Необычная бабочка садится на что-то. Скорее всего, на огромный – по ее меркам – цветок, сложив светлые крылышки. Смотря на нее, я будто снова возвращаюсь назад, в детство, где было так много бабочек. У меня даже имелась своя коллекция. Капустницы, махаоны и многие другие красовались на куске красного бархата, вставленном в рамку под стекло. Был даже один уникальный экземпляр – большая черно-золотая красавица. Мне удалось ее стащить на одной скучной выставке в ботаническом саду, куда мы ходили всем классом. Забавно теперь вспоминать тот трепет, тот воровской задор, когда у меня получилось незаметно обломить ветку, где восседала бабочка, и сунуть в портфель.

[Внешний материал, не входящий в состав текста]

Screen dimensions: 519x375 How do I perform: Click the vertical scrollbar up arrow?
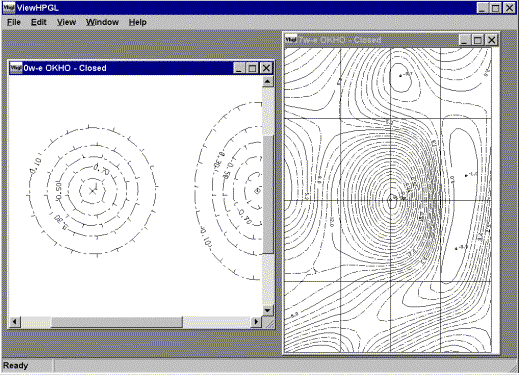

Коллекция по сей день радовала бы мне глаз, не попадись она матери.
Я и сейчас, словно наяву, вижу искривленные гневом и отвращением губы, выплевывающие обидные, болезненные слова:
– Что это еще за убожество? Немедленно отдай, я выброшу! И нечего распускать нюни! Вечно ты собираешь всякую гадость. И в кого только у тебя столь дурные привычки?
Мать вырывает из моих рук красивую рамку, знает, что так просто я ее не отдам. И уходит, закрыв за собой дверь на замок, чтобы мне не вздумалось проследить, куда уносят мое сокровище. Я вслушиваюсь в удаляющиеся шаги, а потом – в далекий гулкий стук. Это массивная рамка ударяется о металлический бок мусорки во дворе. Так, в рыданиях, я постигаю еще одну истину: дорогие сердцу вещи нужно прятать как можно дальше. Даже от самых близких людей. Желание собрать новую коллекцию вылилось из меня вместе со слезами, но только не желание ловить бабочек. Не редких, правда, а обычных капустниц.